The California Air Resources Board has approved a plan that would sharply reduce, over the next 11 years, vehicular emissions of carbon dioxide, which some scientists contend is partly responsible for what they believe is a recent rise in global temperatures. (Other scientists disagree that world temperatures are rising, let alone that increases in carbon dioxide caused by human activity are responsible; but the media, feeding the same public anxiety that not long ago fastened on nuclear winter, acid rain and the ozone hole, has turned “global warming” into a worldwide cause celebre.)
The regulation, which would phase in from 2009 to 2016, would force each year’s new cars and trucks to meet increasingly stricter limitations on emission of carbon dioxide and other gases supposedly linked to global warming. The board’s own staff estimates this will add about $1,000 to the cost of each new vehicle, but contends that savings on gasoline would, in the long run, more than make up for this. (Would, that is, if the initial buyer drove the vehicle for more than 100,000 miles, which few do.)

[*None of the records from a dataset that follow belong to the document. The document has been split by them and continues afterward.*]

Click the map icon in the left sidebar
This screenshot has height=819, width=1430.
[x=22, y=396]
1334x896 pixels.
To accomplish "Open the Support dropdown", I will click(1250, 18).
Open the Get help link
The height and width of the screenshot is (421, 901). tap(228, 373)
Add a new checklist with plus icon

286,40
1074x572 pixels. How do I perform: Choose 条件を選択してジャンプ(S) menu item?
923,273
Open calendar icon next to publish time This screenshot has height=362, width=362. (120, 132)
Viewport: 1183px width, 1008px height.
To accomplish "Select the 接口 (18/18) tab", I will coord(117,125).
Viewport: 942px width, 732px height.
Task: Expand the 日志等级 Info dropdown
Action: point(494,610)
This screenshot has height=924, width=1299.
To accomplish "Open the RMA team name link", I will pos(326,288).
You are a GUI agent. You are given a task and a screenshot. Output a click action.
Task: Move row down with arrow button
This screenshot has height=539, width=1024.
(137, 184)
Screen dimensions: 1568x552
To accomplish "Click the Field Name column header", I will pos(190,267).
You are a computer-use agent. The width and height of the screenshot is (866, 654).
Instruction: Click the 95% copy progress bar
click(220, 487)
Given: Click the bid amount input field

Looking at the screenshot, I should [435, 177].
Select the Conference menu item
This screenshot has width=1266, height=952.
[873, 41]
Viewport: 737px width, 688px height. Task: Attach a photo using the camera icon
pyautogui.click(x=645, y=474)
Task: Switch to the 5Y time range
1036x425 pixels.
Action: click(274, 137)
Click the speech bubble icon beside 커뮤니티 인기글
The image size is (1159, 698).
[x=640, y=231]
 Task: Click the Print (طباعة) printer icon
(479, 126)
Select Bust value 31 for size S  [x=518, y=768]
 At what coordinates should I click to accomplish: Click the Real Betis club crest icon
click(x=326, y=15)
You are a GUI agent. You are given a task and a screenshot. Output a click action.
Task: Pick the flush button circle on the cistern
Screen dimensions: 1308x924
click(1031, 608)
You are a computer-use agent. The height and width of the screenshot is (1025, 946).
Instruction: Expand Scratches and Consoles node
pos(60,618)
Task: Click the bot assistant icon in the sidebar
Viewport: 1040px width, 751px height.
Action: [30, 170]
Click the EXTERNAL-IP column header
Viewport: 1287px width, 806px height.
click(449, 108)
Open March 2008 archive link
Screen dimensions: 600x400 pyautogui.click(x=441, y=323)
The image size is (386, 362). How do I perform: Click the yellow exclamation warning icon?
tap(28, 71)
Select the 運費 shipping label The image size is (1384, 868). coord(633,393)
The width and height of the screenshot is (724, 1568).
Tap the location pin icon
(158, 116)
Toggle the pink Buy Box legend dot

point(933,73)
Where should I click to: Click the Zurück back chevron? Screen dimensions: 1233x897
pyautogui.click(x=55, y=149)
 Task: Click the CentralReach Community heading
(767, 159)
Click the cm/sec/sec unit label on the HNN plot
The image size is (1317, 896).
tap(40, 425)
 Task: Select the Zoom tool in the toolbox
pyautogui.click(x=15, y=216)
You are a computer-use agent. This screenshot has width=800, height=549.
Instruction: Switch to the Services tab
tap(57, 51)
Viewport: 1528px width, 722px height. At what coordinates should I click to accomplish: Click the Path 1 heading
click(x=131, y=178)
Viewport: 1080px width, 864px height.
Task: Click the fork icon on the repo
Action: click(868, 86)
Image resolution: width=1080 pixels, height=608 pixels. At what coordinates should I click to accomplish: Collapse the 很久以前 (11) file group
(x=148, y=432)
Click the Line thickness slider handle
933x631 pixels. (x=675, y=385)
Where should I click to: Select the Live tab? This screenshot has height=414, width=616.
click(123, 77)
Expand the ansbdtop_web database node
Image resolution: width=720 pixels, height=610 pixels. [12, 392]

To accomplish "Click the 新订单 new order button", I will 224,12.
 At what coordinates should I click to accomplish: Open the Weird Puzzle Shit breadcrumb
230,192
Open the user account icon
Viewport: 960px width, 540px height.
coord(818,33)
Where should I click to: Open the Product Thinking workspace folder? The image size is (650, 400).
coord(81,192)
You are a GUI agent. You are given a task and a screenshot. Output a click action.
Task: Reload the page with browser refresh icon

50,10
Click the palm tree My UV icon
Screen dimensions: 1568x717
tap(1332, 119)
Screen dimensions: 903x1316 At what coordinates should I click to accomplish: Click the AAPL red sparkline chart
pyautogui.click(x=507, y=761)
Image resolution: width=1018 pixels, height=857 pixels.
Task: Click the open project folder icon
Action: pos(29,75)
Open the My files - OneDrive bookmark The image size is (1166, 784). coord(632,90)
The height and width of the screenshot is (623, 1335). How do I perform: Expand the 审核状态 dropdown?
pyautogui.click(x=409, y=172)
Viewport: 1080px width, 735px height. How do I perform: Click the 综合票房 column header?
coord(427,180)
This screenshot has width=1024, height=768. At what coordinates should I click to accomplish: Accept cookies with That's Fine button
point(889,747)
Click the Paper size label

Industry spokesmen disagree with the cost estimate, putting it at from $2,000 to $3,000 – far more than any gasoline savings. If so, car manufacturers will do the only thing they currently can to keep prices at an affordable level: downsize new vehicles. (Hybrid cars won’t solve the affordability problem because they cost, at least currently, up to $4,000 more than similar conventional cars.)
Well, what’s so bad about downsizing? Do Americans really need the mid- and larger-sized passenger cars that clog the roads today? Mightn’t we all be better off if forced to drive smaller and lighter vehicles?
Unfortunately, the answer is no. While sport-utility vehicle rollover deaths have increased (up by 200 deaths between 2002 and 2003), a study by the National Highway Traffic Safety Administration showed that vehicle downsizing in the 1970s and 80s, in the name of fuel economy, resulted in 2,000 deaths and 20,000 serious injuries. The National Academy of Sciences confirmed the finding, and USA Today, extrapolating the results to all years in which fuel economy standards have been in effect, found that vehicle downsizing caused 46,000 deaths.
The increased risk run by people in small cars is one of the best-established statistics in the whole field of car safety. As Ralph Nader himself put it in 1989, “Larger cars are safer.” And Joan Claybrook, the La Pasionara of auto safety as Administrator of the NHTSA, put it this way: “The increased risk for small car occupants who are in collisions with larger cars are easily recognized. But, it is also true that even in single vehicle crashes, there is increased risk of serious injury or death.”
It would be bad enough if this were California’s problem alone, since the New York Times credits that state with a fifth of national car sales. But New York, Massachusetts, Maine and Vermont make it a policy to follow California’s car rules (which are considered superior to the federal Clean Air Act), and the Times reports that New Jersey, Rhode Island and Connecticut have announced that they intend to start doing so. Together they add up to about 30 percent of the American car market.
Is it unreasonable to ask the California Air Resources Board to delay dooming untold thousands of Americans to death in small-car accidents until the effect of carbon dioxide emissions from automobiles can be linked with far more certainty to the alleged menace of global warming?
The Earth’s temperature has risen and fallen, far more dramatically than anything in the projections of the global-warming doomsayers, throughout its 4 billion year history. For mankind to imagine that we have the power to stop these fluctuations, and determine to the fraction of a degree the temperature at which we choose to live, is an act of almost unimaginable hubris.